Resumen de Analysis of the contribution of linker histone h1 to the dynamics of rna: dna hybrids
Histone H1 is a key determinant of higher-order chromatin structures and for a long time it has been considered a main transcriptional repressor. So consistent with its biochemical properties, the absence of histone H1 was expected to have extended consequences in gene expression. On the contrary, upon depletion of histone H1 in Drosophila melanogaster (dH1), only a subset of genes was significantly affected 1–3. These differentially expressed genes were mainly heterochromatic inactive genes that got transcribed 2. Further studies showed that apart from affecting silencing of heterochromatin, dH1 depletion also induced double-strand breaks (DSBs) on the same heterochromatic sequences that were being up- regulated, suggesting that abnormal transcription of these sequences was resulting in DNA damage 4.

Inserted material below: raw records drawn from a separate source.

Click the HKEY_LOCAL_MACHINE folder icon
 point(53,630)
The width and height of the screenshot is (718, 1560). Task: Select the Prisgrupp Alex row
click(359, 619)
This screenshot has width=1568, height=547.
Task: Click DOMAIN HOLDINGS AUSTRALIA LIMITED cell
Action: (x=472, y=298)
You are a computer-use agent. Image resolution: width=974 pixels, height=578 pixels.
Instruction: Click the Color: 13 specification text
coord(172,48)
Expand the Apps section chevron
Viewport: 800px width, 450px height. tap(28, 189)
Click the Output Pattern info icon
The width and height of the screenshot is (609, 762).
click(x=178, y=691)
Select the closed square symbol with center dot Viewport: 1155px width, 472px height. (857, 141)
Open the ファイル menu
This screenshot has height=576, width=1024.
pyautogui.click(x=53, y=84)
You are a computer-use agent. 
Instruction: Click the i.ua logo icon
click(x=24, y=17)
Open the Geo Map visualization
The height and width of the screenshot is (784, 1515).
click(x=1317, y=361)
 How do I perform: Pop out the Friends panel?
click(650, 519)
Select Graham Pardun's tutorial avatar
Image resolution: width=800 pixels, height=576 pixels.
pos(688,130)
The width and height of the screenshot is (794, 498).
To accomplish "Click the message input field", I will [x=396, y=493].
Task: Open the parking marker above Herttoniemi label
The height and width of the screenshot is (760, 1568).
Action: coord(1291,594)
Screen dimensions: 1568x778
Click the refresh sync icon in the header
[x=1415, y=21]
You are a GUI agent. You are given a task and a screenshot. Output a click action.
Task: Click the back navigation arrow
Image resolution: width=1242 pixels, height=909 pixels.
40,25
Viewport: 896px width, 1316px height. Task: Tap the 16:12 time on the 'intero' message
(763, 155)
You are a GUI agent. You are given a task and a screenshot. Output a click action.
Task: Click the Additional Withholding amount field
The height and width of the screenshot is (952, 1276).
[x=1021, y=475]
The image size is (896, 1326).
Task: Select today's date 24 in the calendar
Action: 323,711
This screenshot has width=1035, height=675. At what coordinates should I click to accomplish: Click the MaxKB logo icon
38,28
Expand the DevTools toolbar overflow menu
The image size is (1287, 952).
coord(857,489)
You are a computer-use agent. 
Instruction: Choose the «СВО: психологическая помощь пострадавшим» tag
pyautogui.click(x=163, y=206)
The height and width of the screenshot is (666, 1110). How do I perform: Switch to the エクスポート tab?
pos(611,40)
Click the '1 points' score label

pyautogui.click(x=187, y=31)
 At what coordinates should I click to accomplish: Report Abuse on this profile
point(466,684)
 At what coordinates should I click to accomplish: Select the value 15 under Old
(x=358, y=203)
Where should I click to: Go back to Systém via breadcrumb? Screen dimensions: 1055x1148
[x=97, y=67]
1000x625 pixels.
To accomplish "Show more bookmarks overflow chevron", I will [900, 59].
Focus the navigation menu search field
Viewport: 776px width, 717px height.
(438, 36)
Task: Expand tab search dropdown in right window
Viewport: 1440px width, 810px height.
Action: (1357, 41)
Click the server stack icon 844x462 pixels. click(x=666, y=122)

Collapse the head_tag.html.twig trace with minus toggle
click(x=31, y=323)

Results reported here suggested that the heterochromatic transcripts up-regulated upon depletion of dH1 induced genomic defects because they were not correctly metabolized and, consequently, formed RNA:DNA hybrids (R-loops). Thus, histone H1 is important in preventing abnormal R-loop accumulation in heterochromatin. On this direction, our approach showed that it was the absence of histone H1 and not simply the relieve of silencing that induced accumulation of R-loops in heterochromatin, as depletion of HP1a (another important heterochromatic element) up-regulated heterochromatin transcription as well, but it neither induced R-loops or DNA damage. Then, further experiments showed that histone H1 was necessary for the binding of hnRNP36 and hnRP48 to heterochromatin. These two proteins are involved in mRNA quality control and, therefore, in the prevention of R-loop formation. Thus, in conditions where histone H1 was absent, the hnRNP36/48 could not bind to the newly synthesized transcript, favoring the formation of abnormal R-loops. Further analyses of the genome-wide distribution of R-loops in D. melanogaster showed that histone H1 is important for the regulation of R-loop dynamics beyond heterochromatin, as depletion of histone H1 not only produced a strong accumulation of R-loops in heterochromatin, but also induced important changes in the distribution of physiological R- loops.
Together, we provide evidence of a novel and essential function of linker histones H1 to the regulation of RNA:DNA hybrids in heterochromatin and, thus, to the maintenance of genome integrity and stability. However, further studies are needed to understand the biological importance of the euchromatic changes in R-loop distribution in dH1-depleted cells compared to that of physiological conditions.
References: 1. Lu, X. et al. Linker histone H1 is essential for Drosophila development, the establishment of pericentric heterochromatin, and a normal polytene chromosome structure. Genes Dev. 23, 452–65 (2009).
2. Vujatovic, O. et al. Drosophila melanogaster linker histone dH1 is required for transposon silencing and to preserve genome integrity. Nucleic Acids Res. 40, 5402– 5414 (2012).
3. Lu, X. et al. Drosophila H1 regulates the genetic activity of heterochromatin by recruitment of Su(var)3-9. Science 340, 78–81 (2013).
4. Bayona-Feliu, A., Casas-Lamesa, A., Reina, O., Bernués, J. & Azorín, F. Linker histone H1 prevents R-loop accumulation and genome instability in heterochromatin. Nat. Commun. 8, 283 (2017).